Acclaimed musical ensemble Imani Winds will present a concert this fall as part of a high-impact residency that will include master classes with students.
The ensemble's quarter-century career is distinguished by two Grammy Award nominations and performances at prestigious global festivals and in some of the world’s most prestigious venues, including Carnegie Hall and the Lincoln and Kennedy Centers. The multiple-award-winning ensemble also is represented in the music section of the Smithsonian National Museum of African American History and Culture.
Imani Winds is well-known for expressive and imaginative collaborations that engage wide-ranging audiences with traditional chamber music and new works. The commissions are key because of the limited scope of traditional chamber music.
Recognizing the need to expand the language and reference points of classical music, Imani Winds established the Legacy Commissioning Project, with an original goal of commissioning 10 composers of color in celebration of the ensemble's 10th anniversary. Sixteen years later, the commissions continue. Recent projects include a Jessie Montgomery composition inspired by her great-grandfather’s migration North, music by Andy Akiho reflecting on mass incarceration and a work by Carlos Simon celebrating iconic figures of the African American community.

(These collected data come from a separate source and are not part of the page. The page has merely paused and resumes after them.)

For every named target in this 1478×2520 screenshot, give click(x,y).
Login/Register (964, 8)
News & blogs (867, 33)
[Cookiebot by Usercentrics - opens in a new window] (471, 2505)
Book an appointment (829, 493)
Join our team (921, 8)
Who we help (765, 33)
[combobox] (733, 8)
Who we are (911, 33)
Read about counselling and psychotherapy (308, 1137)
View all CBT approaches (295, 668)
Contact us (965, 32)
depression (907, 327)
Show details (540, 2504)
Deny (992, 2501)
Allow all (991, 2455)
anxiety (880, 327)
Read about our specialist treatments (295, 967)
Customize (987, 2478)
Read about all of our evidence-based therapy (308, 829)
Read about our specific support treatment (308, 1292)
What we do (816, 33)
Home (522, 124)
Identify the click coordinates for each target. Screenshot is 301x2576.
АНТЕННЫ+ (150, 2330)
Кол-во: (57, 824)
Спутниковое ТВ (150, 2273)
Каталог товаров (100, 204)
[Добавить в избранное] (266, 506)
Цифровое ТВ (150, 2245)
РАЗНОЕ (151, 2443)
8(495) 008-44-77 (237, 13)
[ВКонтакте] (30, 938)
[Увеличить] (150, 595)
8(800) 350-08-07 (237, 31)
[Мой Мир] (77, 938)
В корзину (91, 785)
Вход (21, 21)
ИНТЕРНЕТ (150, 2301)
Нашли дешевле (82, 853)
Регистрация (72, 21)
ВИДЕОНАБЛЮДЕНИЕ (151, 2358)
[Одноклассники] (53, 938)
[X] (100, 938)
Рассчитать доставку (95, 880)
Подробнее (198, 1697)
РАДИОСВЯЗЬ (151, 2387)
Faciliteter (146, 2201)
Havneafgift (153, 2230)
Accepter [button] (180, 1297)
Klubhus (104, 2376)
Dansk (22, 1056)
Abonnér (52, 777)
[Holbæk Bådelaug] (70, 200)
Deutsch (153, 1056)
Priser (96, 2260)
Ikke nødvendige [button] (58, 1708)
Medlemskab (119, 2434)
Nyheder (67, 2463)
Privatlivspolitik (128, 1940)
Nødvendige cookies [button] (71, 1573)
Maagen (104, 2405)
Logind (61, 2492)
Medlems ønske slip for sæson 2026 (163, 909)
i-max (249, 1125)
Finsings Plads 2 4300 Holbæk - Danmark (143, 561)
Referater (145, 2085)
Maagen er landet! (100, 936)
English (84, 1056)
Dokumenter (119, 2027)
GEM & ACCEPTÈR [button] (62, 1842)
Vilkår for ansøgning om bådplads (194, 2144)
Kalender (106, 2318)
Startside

Imani Winds begins its Dickinson residency with a Nov. 5 concert presenting that work by Simon, as well as music by composers Damien Geter, Paquito D’Rivera, Wayne Shorter, Andy Akiho and Billy Taylor. During the rest of its stay on campus, the ensemble will join the Dickinson community in master classes and composition readings. Imani Winds will also work with students and faculty to deliver outreach programs within local public schools.